An additional design factor in the shared vCenter Server model is a scenario where the tenants are controlling their own IP addressing for their VMs, and therefore there is a chance that the tenants’ IP address ranges are going to overlap one another. If two tenants happen to use the same IP addressing to support this scenario, Network Address Translation (NAT) must be performed on each tenant’s ESG to translate the tenants’ IP addresses to uniquely accessible IP addresses.

In the following figure, each tenant has been assigned a unique IP address by the service provider within the range of its ESG’s uplink to ESG-AGGREGATION: Tenant1: 80.80.80.0/28 and Tenant2: 80.80.80.16/28.

If these are the publicly accessible IP addresses assigned to each tenant, which can be reached by its client on the internet, then the tenant will use this IP address range to publish its services to its client on the internet. As illustrated in the following graphic, each of the tenants has a web application running on the WEB VM that needs to be accessed by its client.

NAT must be performed by each tenant ESG. The NAT is essentially a DNAT (Destination NAT) that translates the destination IP address of incoming traffic to IP addresses of the WEB VM.

The orange portions of the following figure illustrate the DNAT on ESG-Tenant1 and the traffic flow when a client is accessing Tenant1’s web application.

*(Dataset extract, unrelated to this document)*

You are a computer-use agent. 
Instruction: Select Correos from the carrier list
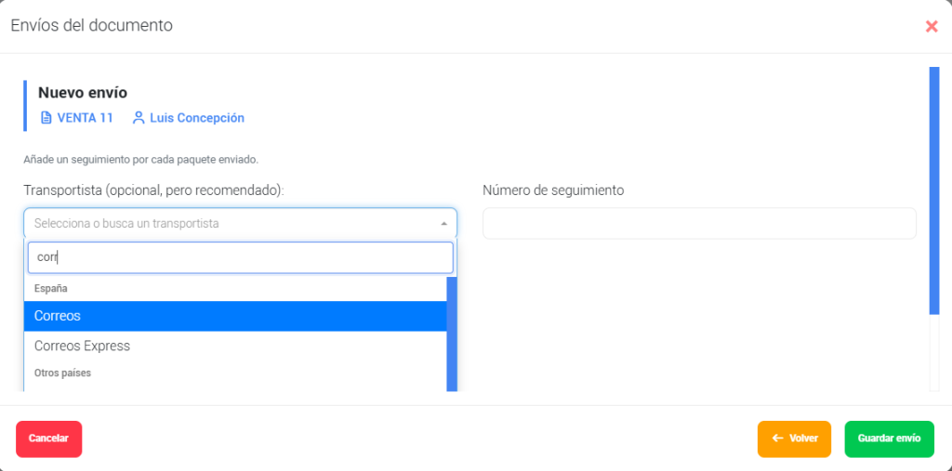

The red portions of the graphic illustrate the DNAT on ESG-Tenant2 and the traffic flow when a client is accessing Tenant2’s web application.

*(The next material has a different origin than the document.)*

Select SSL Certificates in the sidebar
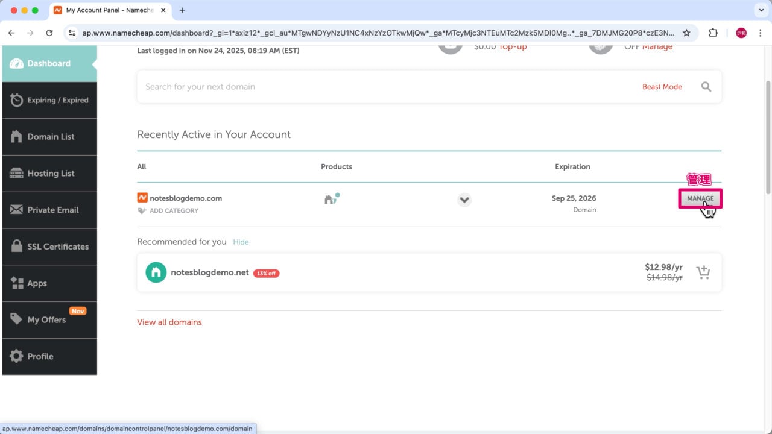Screen dimensions: 772x434 pos(49,247)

Each tenant has its own ESG. Each ESG is predominantly employed to furnish north-south routing and provide a perimeter firewall for each tenant. Of course, other network services, such as load balancing, can also be activated on the ESG when needed by the tenants. Finally, each VM is fronted with a firewall at its vNIC. This firewall is provided by the distributed firewall (DFW) feature in NSX.

Network multitenancy through the use of NSX can be achieved in the design of your virtual network, within the shared vCenter Server architecture. The use of a distributed logical router (stand-alone or HA) and an NSX Edge gateway per tenant, together with the creation of a backbone network where the tenant network connects to an aggregation edge cluster (HA or ECMP) that then connects back to the outside network, can provide the network and network services isolation required for a multitenant vCenter Server architecture. In this example, the network policies reside on the edge gateway and the distributed logical router per tenant, giving tenants full control over their own network.

However, limitations in the role-based access control provided by NSX means that service design is critical, and the demarcation line of actions performed by the provider and tenant needs to be examined as part of the service design and delivery model.

A final consideration on the topic of NSX in a shared vCenter Server design is that these functions are enabled out-of-the-box when architecting a multitenant environment with vCloud Director for Service Providers, simplifying the architecture and operations and reducing time to market.